Army All-American Game analysis

Army All-American Game analysis

January 3, 2009

The East team beat the West in the U.S. Army All-American Bowl this afternoon, 30-17. I predicted a West victory, but Tajh Boyd must have been angered by my prediction and threw three touchdowns to prove me wrong.

(I hope you know the meaning of sarcasm.)

Most Impressive Offensive Player
Tie: Tajh Boyd, QB, and Bryce Brown, RB (East team)
Boyd didn’t start the game, but he was the best quarterback for either team. He completed 7-of-9 passes for 187 yards and 3 TD’s. That’s an average of 20+ yards per attempt. One throw was a questionable decision where Boyd threw into double coverage to Corey Brown. Luckily, Corey Brown was wearing his Superman underpants and outleaped both defenders to make an excellent catch in the end zone. Running back Bryce Brown was named co-MVP of the game with Boyd after catching a 60-yard and 41-yard TD passes. Bryce Brown looked like the fastest player on the field and he outran linebackers on both TD catches to get open. He also looked elusive and powerful when running the ball.

Most Impressive Defensive Player
Willie Downs, SS
Downs is an athlete committed to Florida State. He hadn’t played defense for his entire senior year before practice this week, but the shortage of defensive backs on the East team necessitated a move from receiver to safety. Downs turned out to be the best defensive player on either team. He intercepted a first quarter pass by AJ McCarron and returned it 49 yards for a touchdown. He also had at least one pass deflection and forced a fumble, along with making several tackles.
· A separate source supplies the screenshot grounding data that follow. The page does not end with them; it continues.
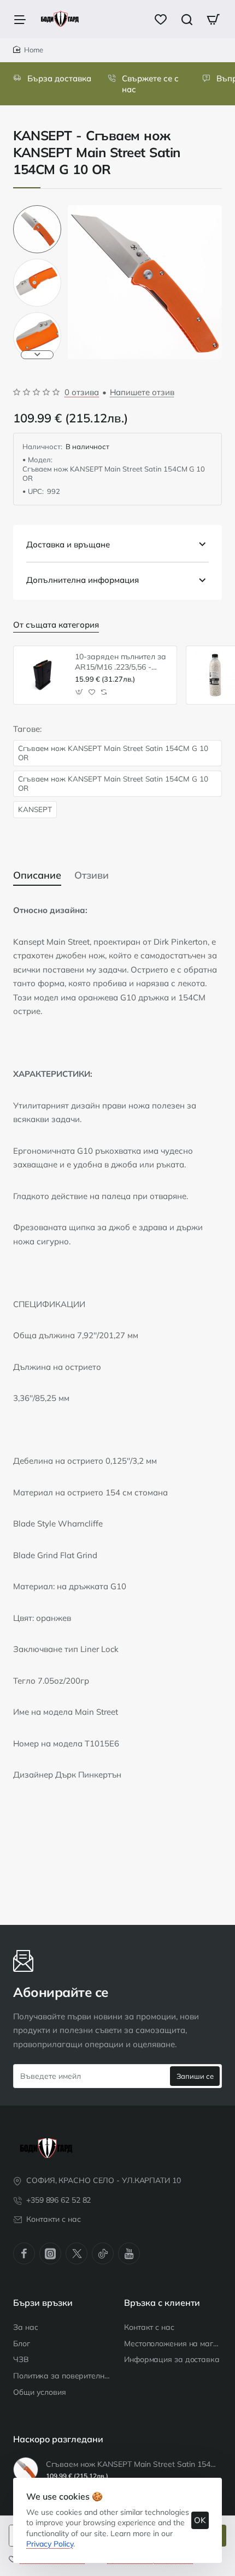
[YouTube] (129, 2253)
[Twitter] (76, 2253)
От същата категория (56, 624)
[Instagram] (50, 2253)
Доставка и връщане (68, 544)
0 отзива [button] (81, 392)
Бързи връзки (43, 2302)
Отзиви (91, 875)
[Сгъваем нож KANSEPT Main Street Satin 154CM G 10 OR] (25, 2469)
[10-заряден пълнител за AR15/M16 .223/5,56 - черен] (42, 675)
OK (200, 2520)
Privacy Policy (49, 2544)
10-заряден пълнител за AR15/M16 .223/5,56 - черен (120, 662)
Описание (37, 875)
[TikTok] (103, 2253)
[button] (37, 209)
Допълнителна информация (82, 580)
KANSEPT (35, 809)
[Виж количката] (213, 19)
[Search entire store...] (187, 19)
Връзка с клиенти (162, 2302)
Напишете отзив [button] (142, 392)
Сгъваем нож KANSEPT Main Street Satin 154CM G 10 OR (113, 752)
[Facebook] (24, 2253)
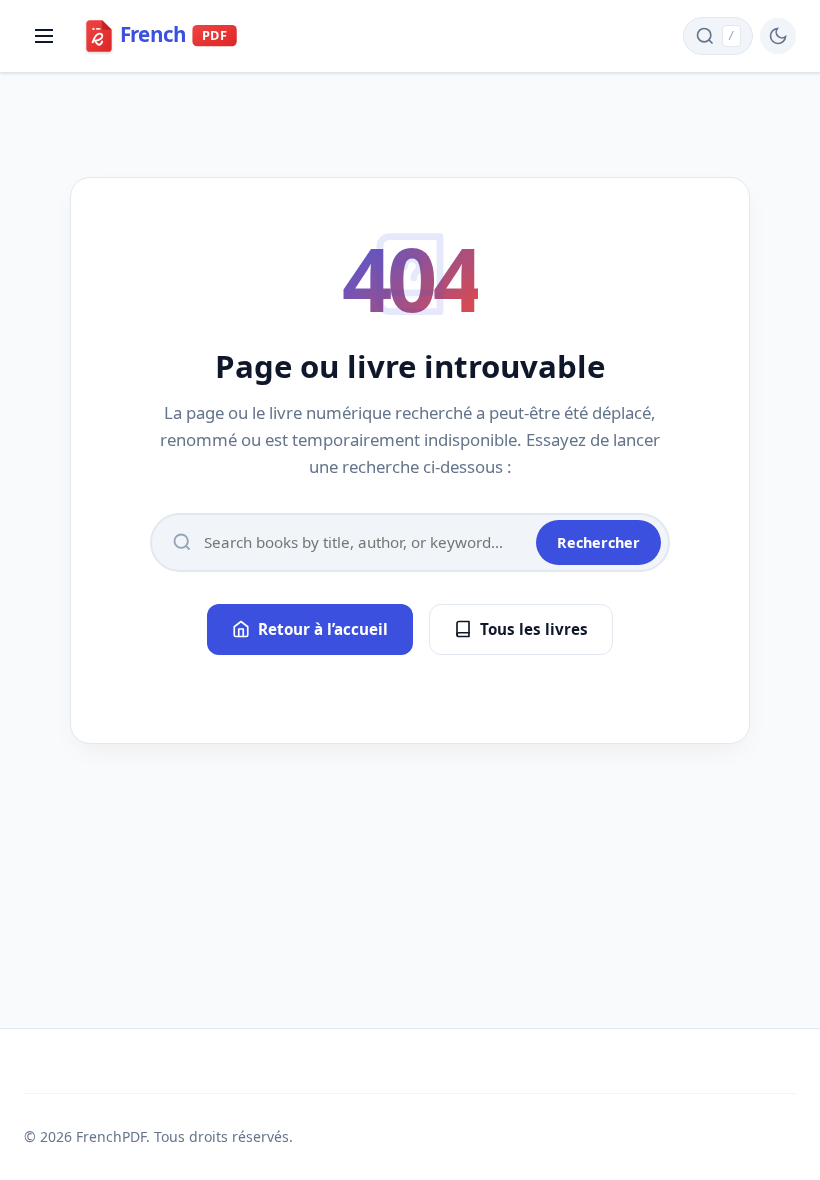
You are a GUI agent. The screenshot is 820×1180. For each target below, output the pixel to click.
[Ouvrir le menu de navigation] (44, 36)
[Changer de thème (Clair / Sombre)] (778, 36)
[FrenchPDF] (175, 36)
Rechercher (598, 542)
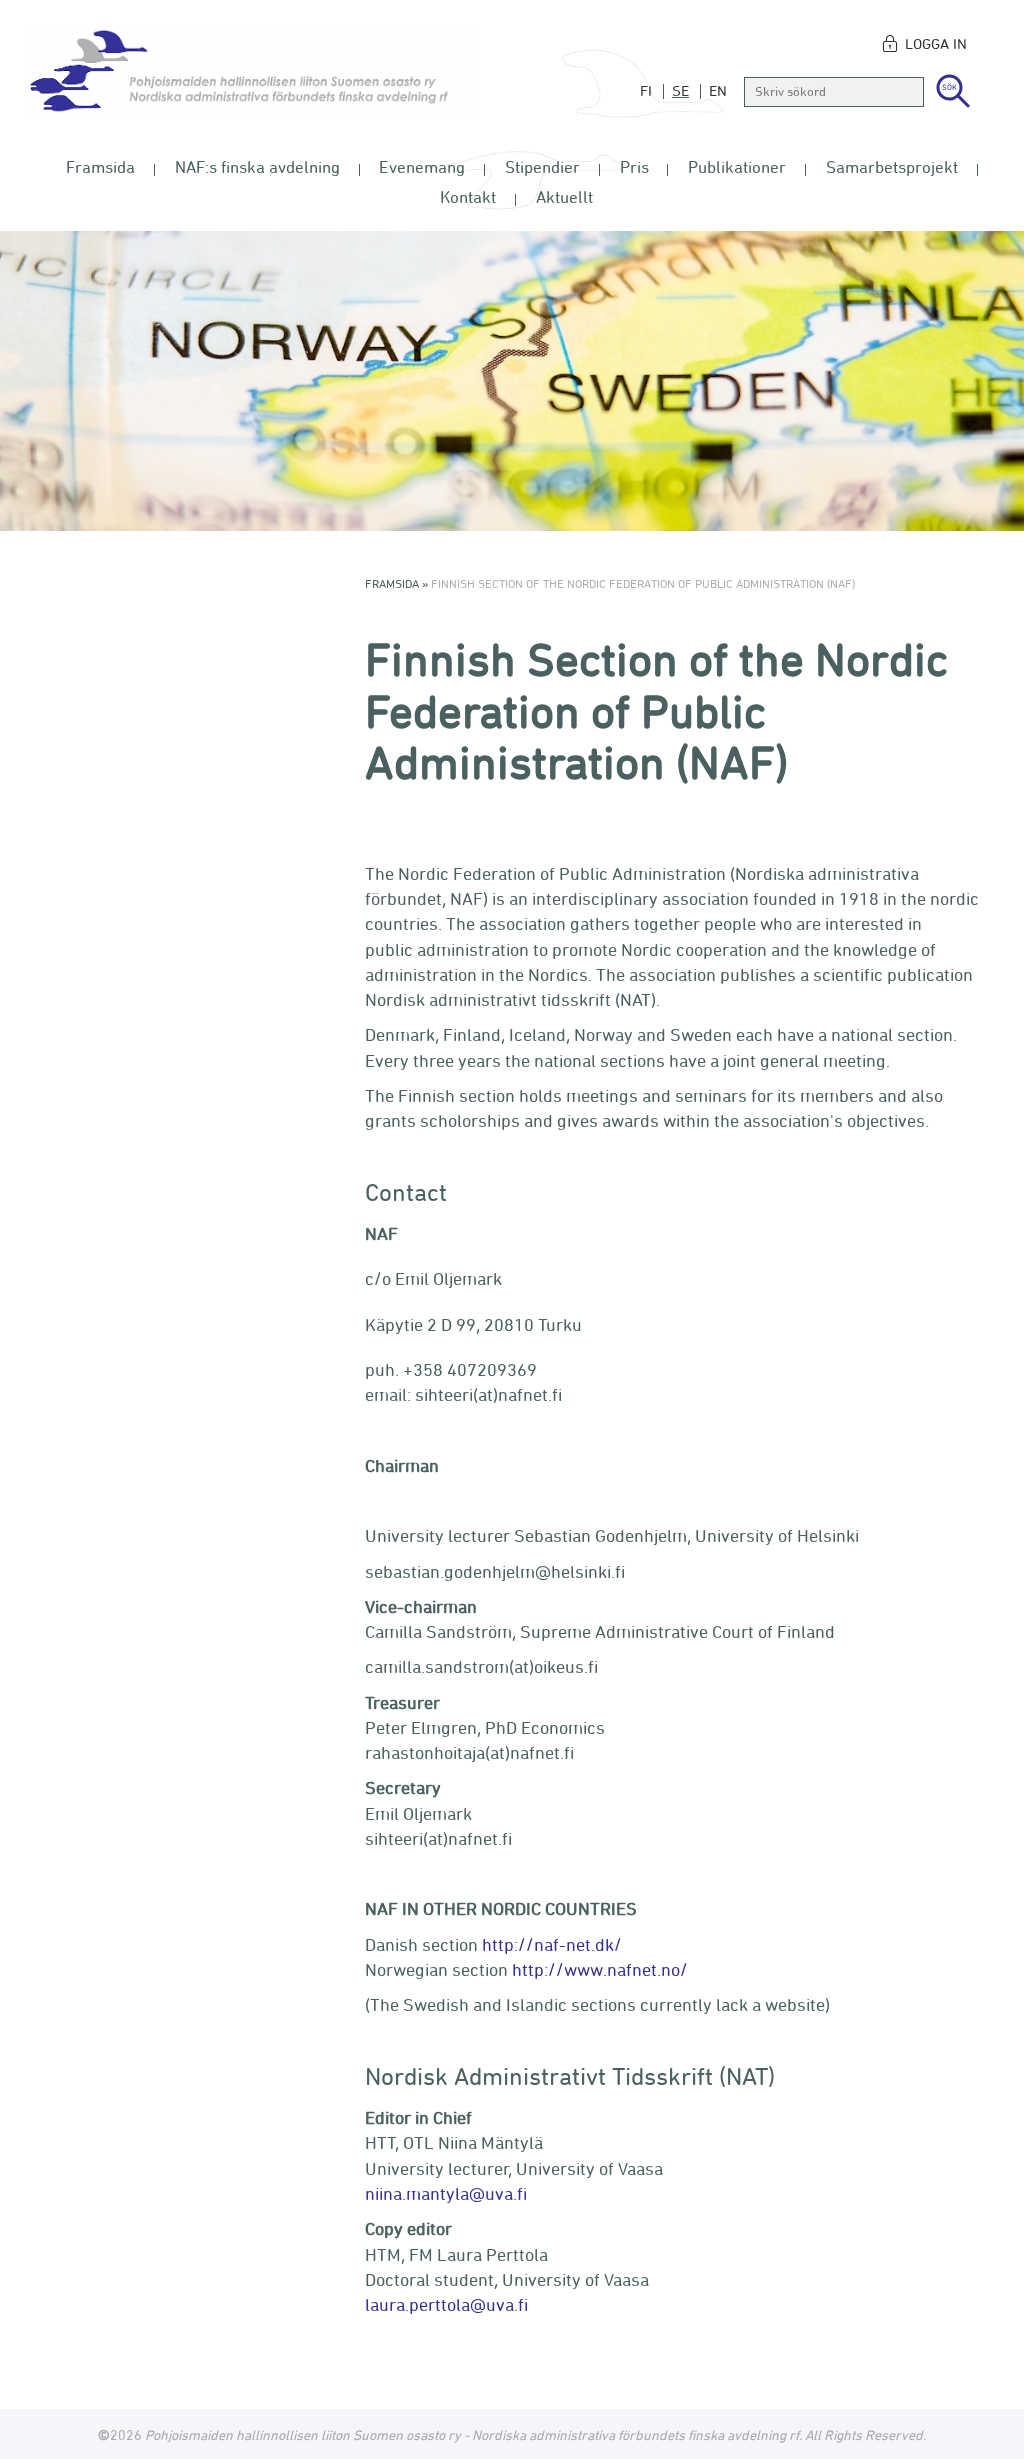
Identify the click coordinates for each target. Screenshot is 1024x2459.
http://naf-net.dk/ (552, 1944)
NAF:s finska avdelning (257, 167)
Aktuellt (564, 197)
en (718, 90)
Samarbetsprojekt (892, 167)
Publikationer (737, 167)
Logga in (936, 43)
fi (646, 90)
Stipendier (542, 167)
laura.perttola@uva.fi (446, 2304)
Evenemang (422, 167)
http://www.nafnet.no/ (600, 1969)
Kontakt (468, 197)
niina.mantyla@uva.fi (446, 2193)
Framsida (100, 167)
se (680, 90)
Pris (634, 167)
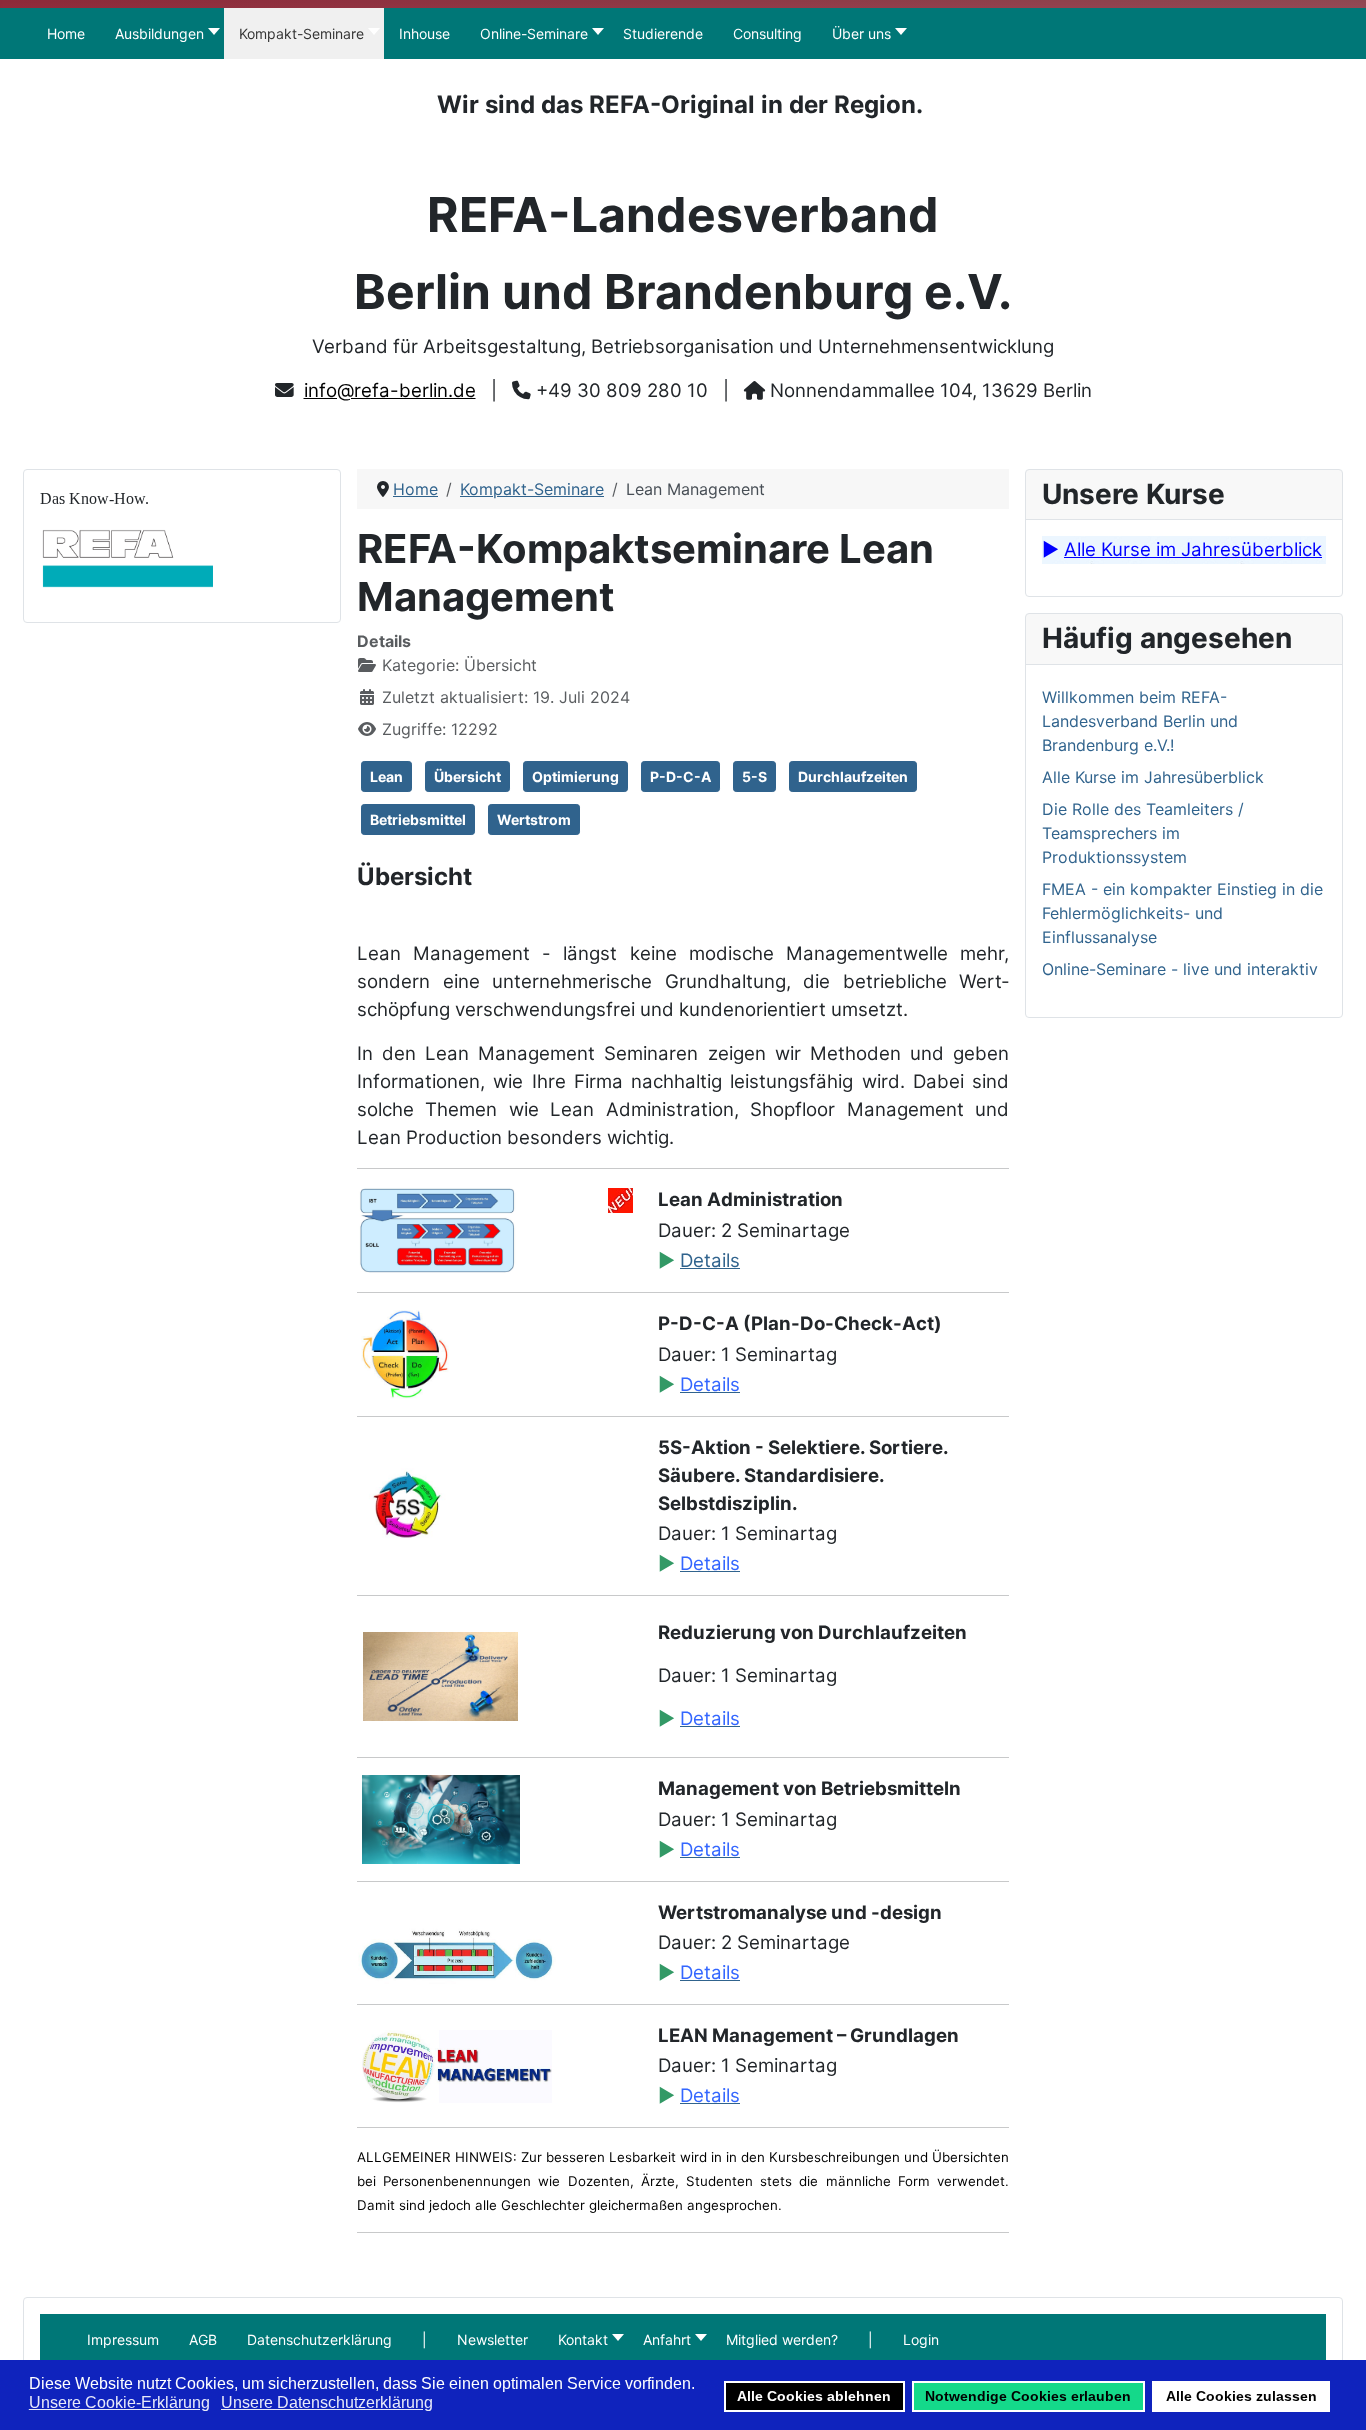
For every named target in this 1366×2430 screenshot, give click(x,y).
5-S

Analysis of Michigan Commits

William Campbell, DT
I was thoroughly disappointed in Campbell’s performance. He’s a better player than what he showed in this game. He started at defensive tackle and played sparingly subbing for Xavier Nixon at left offensive tackle. He consistently stood straight up at defensive tackle and played pattycake with the offensive guard before trying to chase down the play. Campbell might have been able to knock around the average high school lineman with a forearm shiver or two, but you can’t do that with elite players. His effort was subpar. It was a meaningless game in the sense that nobody really cares who wins these all-star games; nonetheless, it showed that he didn’t take the game seriously, which brings his discipline and competitive drive into question. He seems like a good teammate and a good kid, so I think he’ll do fine at Michigan. But it does scare me a little bit because former highly touted, mammoth defensive linemen at Michigan (Alan Branch, Gabe Watson) have been guilty of taking too many plays off.

Jeremy Gallon, WR
Gallon received rave reviews early in the week for his ability to get open and create plays for himself. Unfortunately, he sustained a bit of a groin pull in the middle of the week that hampered him for the remainder of the week’s practices. That injury might have prevented him from seeing significant playing time in the game, because Jake Golic and Orson Charles both saw extended time in the slot, and neither of them is a typical slot receiver. Still, Gallon caught a 34-yard pass through a tight window from Tajh Boyd and made an excellent special teams tackle. He will likely be a contributor as a freshman in 2009, returning kicks, working from the slot, or both.

Anthony Lalota, DE
I am not very impressed by Lalota’s skills. He’s a recent convert to football, having not played until his junior year of high school. So significant improvement may still be forthcoming. However, he is very raw as a defensive end and usually tries to beat offensive tackles by bull rushing with 100% effort. I love the effort and that hard work could turn him into a very good player, but at 6’6″ and 260 lbs., he reminds me of former Michigan player Pat Massey, which is generally not considered to be a good thing by Michigan fans. As far as I saw, he didn’t make any plays in the game, and I wouldn’t expect him to play significantly at Michigan for at least a couple years.

Justin Turner, CB
Turner already has a college body and college skills. I’m encouraged by what I saw today. He did get beaten for a touchdown by Patrick Patterson, but he had excellent coverage on that play and Patterson made a highlight reel, leaping, one-handed catch. Turner later had an acrobatic interception to go along with a half dozen tackles or so. He’ll be ready to contribute in the fall, most likely as a slot corner or a safety.

Brendan Gibbons, K
Gibbons had a mercurial performance today. His first kickoff was short; his second kickoff was excellent. His first extra point squeezed just inside the post; his first field goal attempt split the uprights. A 46-yard field goal attempt was about as wide right as you can get. He also had an extra point attempt blocked. One thing I noticed on the blocked field goal was that he was shuffling his feet when he was waiting for the snap. I’m not sure if that was out of nervousness, a bad habit he has, or something he was coached to do. But it didn’t seem like he was ready to be moving when the ball was snapped, which slowed down his approach by a split second. The kick might have still been blocked, but either way, Gibbons has some things to work on. He does have a strong leg, though, which is a great building block.